Monetary policy refers to what Central Banks do to make sure the economy is moving in the right directions. If things are sluggish they will adopt an expansionist monetary policy, and a contractionary one when the economy overheats.
One of the main reasons inflation in the Eurozone is so low is the euro’s rising value against other major currencies. The Eurozone’s current 0.5% annual inflation rate is declining dangerously close to tipping the whole region into a prolonged period of damaging deflation.
At the International Monetary Fund’s spring meeting in Washington D.C., Mr. Draghi gave indications that the large-scale purchase of financial assets, known as Quantitative Easing (QE), are measures he and the ECB are considering.

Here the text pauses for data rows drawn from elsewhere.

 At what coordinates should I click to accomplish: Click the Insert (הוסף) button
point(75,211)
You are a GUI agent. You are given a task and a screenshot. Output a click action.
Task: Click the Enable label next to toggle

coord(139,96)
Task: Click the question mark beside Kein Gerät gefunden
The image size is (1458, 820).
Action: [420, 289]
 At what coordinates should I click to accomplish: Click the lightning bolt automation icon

Mr. Draghi said in a news conference in Washington D.C. yesterday:
“The strengthening of the exchange rate would require further monetary policy accommodation. If you want policy to remain as accommodative as now, a further strengthening of the exchange rate would require further stimulus.”
Earlier in April the European Central Bank voted to keep its benchmark interest rate at a historic low of 0.25%. Draghi emphasized that the ECB Governing Council members were ALL ready to initiate QE if inflation continued well below their 2% target for a prolonged period.

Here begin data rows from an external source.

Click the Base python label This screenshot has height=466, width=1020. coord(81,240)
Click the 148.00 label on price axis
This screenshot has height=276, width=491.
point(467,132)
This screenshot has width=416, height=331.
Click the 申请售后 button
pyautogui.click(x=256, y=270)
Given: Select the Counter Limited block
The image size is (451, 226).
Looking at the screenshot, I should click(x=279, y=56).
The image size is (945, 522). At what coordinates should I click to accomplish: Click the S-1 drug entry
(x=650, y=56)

The dangers of prolonged very low inflation
If inflation is very low for a long time consumers put off their spending because they expect prices may fall later on. As consumer spending falls so does business revenue. Consumers and businesses borrow less, spend less, resulting in an economy that slows down, and possibly slides into a recession.

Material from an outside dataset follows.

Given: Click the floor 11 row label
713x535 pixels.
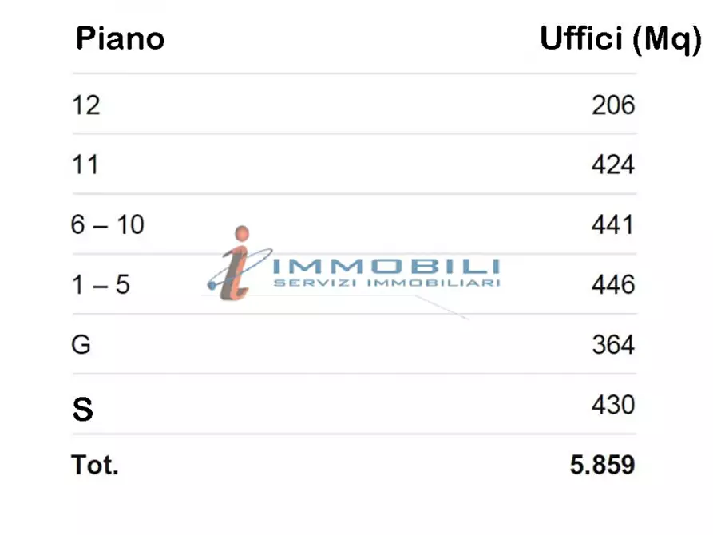Looking at the screenshot, I should (85, 164).
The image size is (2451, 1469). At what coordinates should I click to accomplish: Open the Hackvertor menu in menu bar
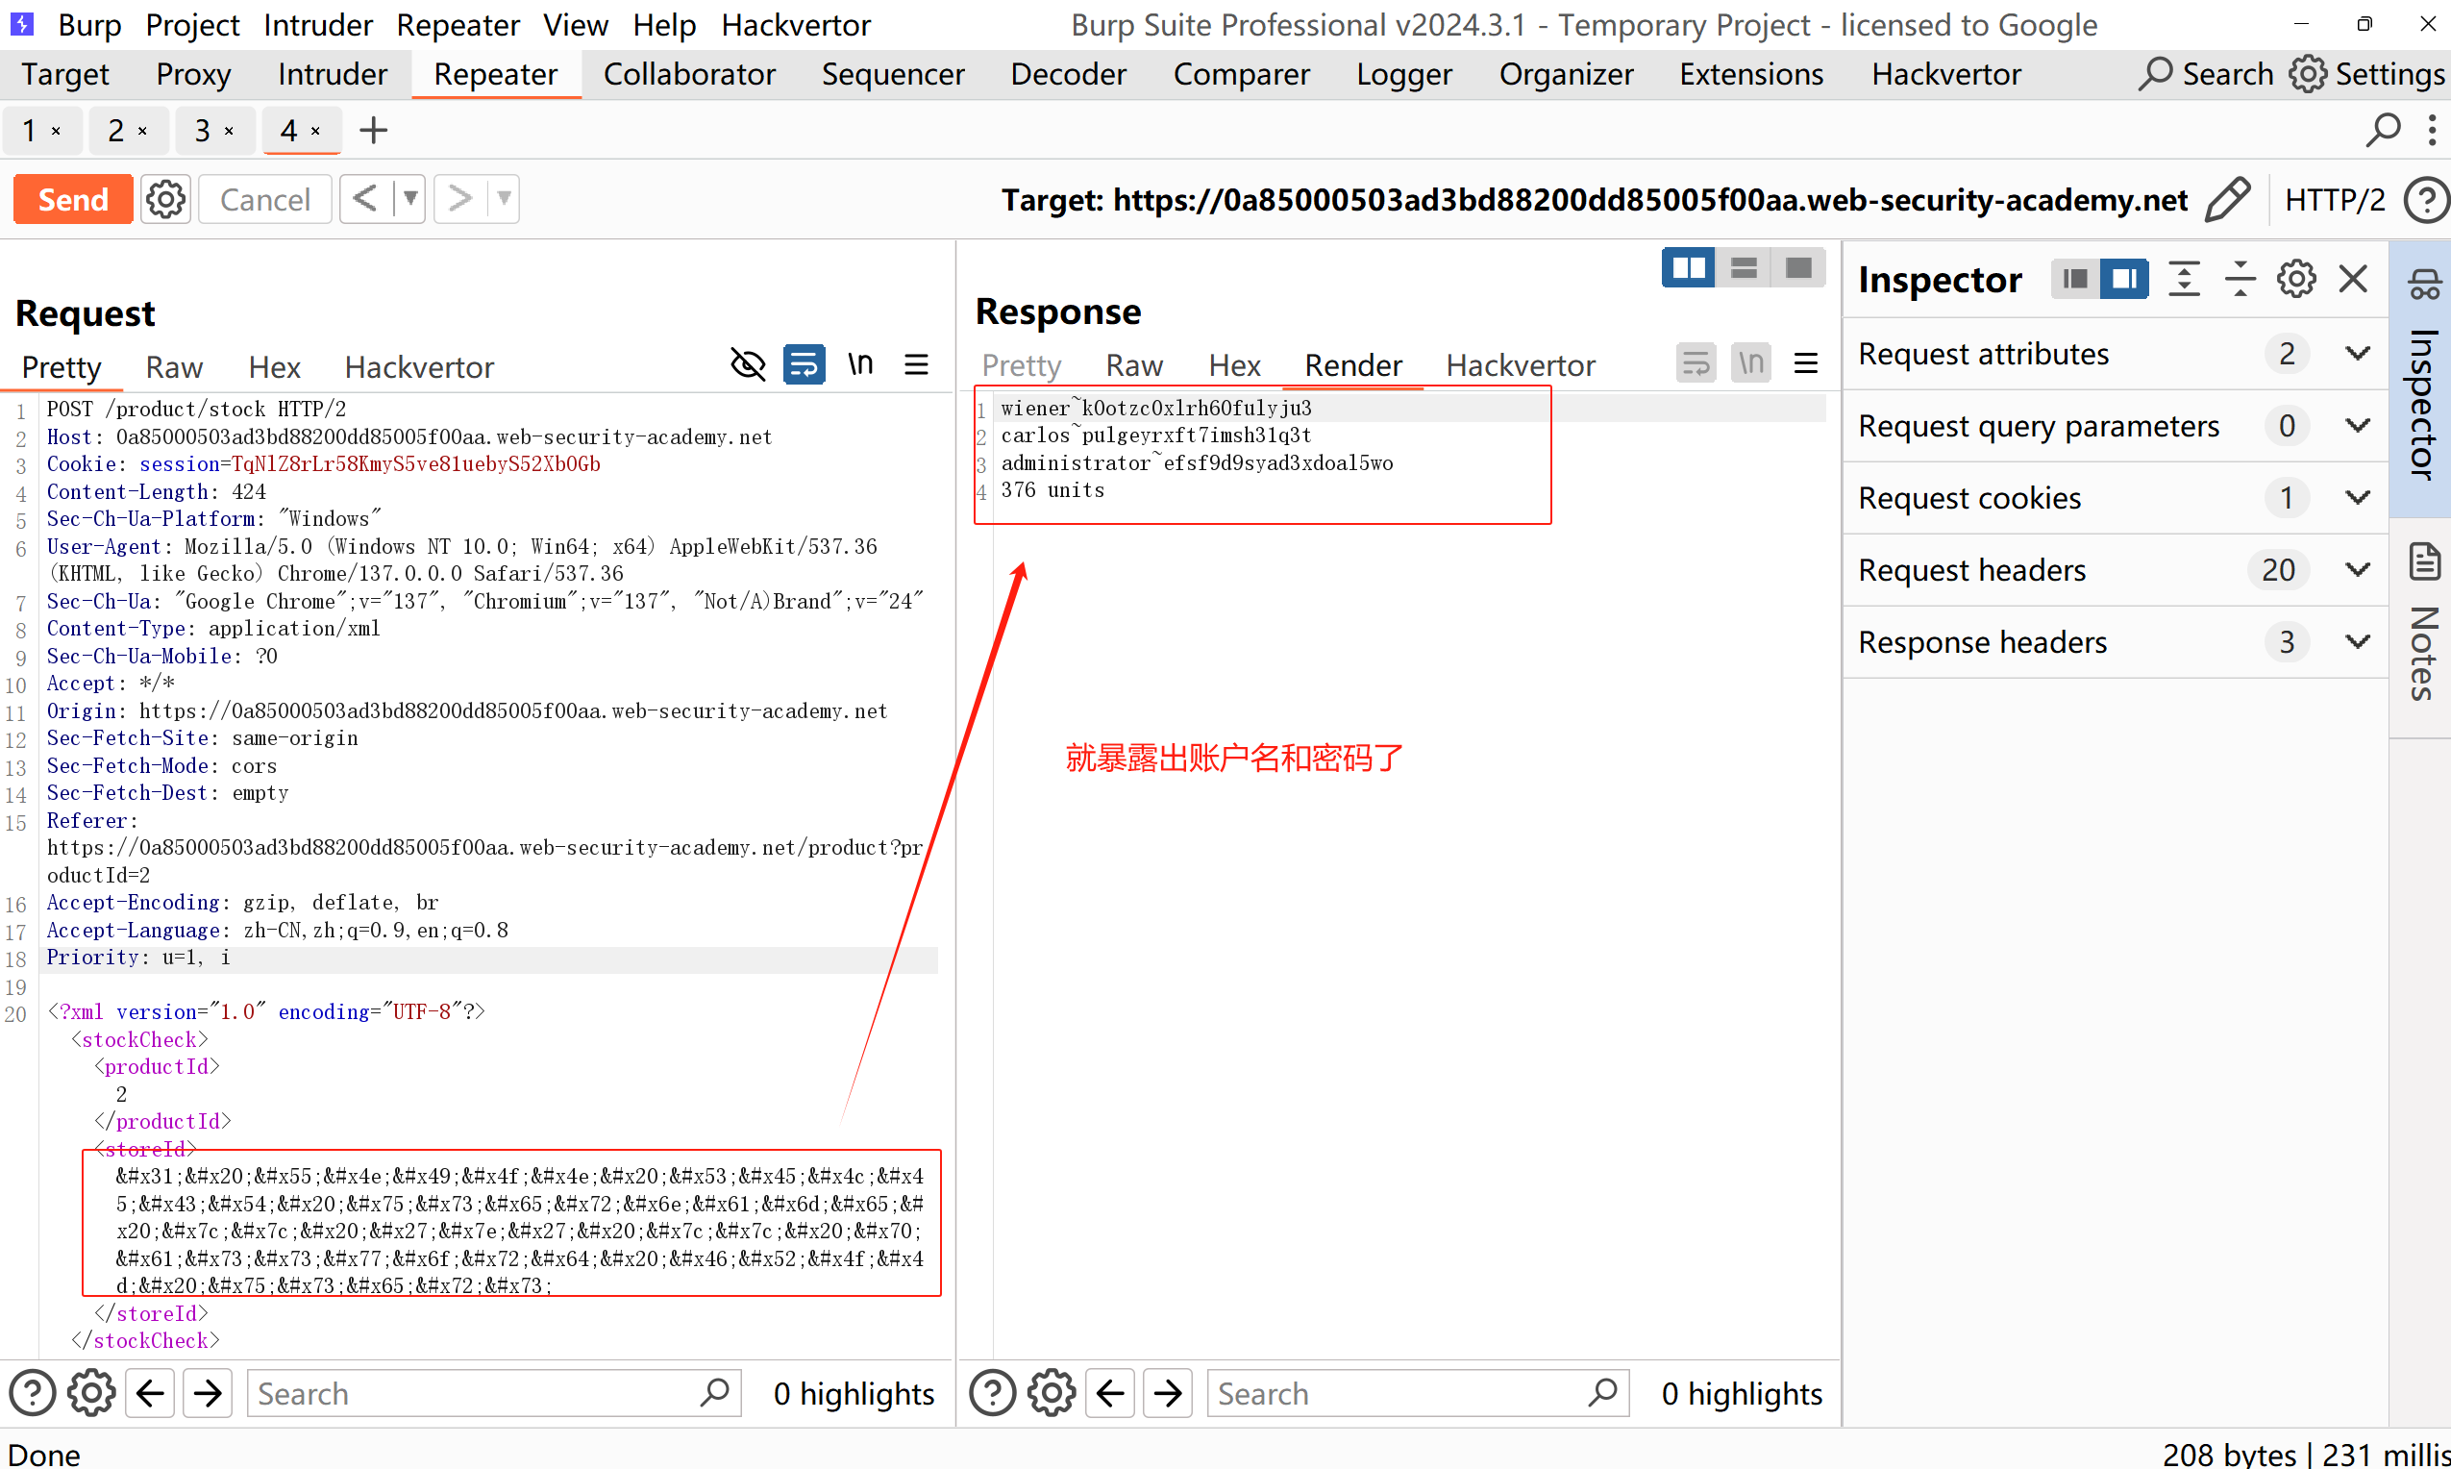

In periods of very low inflation or falling prices (deflation) individuals, businesses and governments find it harder to pay off their debts. If your salary does not rise (or even falls), your monthly debt repayment installments do not go down as a percentage of your income, and could even rise if wages are cut.
ECB may consider negative interest rates
Most experts believe the ECB would first opt for a further cut in its 0.25% benchmark rate before implementing any US Federal Reserve style stimulus program.
The ECB’s Governing Council recently aired the idea of reducing the benchmark rate to below zero, or charging banks that hold excess cash with the central bank.
The Euro has risen 5.5% against the US dollar and almost 10% against the yen over the last 12 months. If the Eurozone’s currency continues to gain, such measures may be required, Mr. Draghi said.
The strong euro is responsible for a (minus) -0.5 percentage point in the region’s annual rate of inflation. In other words, if the euro had been falling against the dollar over the last six or 12 months, inflation in the euro area would be about 1% per year (and not 0.5%).
Exchange rate vital for growth and price stability
Mr. Draghi said:
“I have always said that the exchange rate is not a policy target, but it is important for price stability and growth. What has happened over the last few months is that it has become more and more important for price stability.”
At the 29th meeting of the IMFC in Washington D.C. yesterday, Mr. Draghi said (not the press conference):
“The recovery in the euro area (Eurozone) is ongoing. Euro area real GDP has now increased for three consecutive quarters and recent survey data are consistent with a continuation of this trend.”
“Looking ahead, a strengthening contribution from domestic demand should materialize, supported by our accommodative monetary policy stance, ongoing improvements in financing conditions working their way through to the real economy, and the progress made by euro area countries in terms of fiscal consolidation and structural reforms.”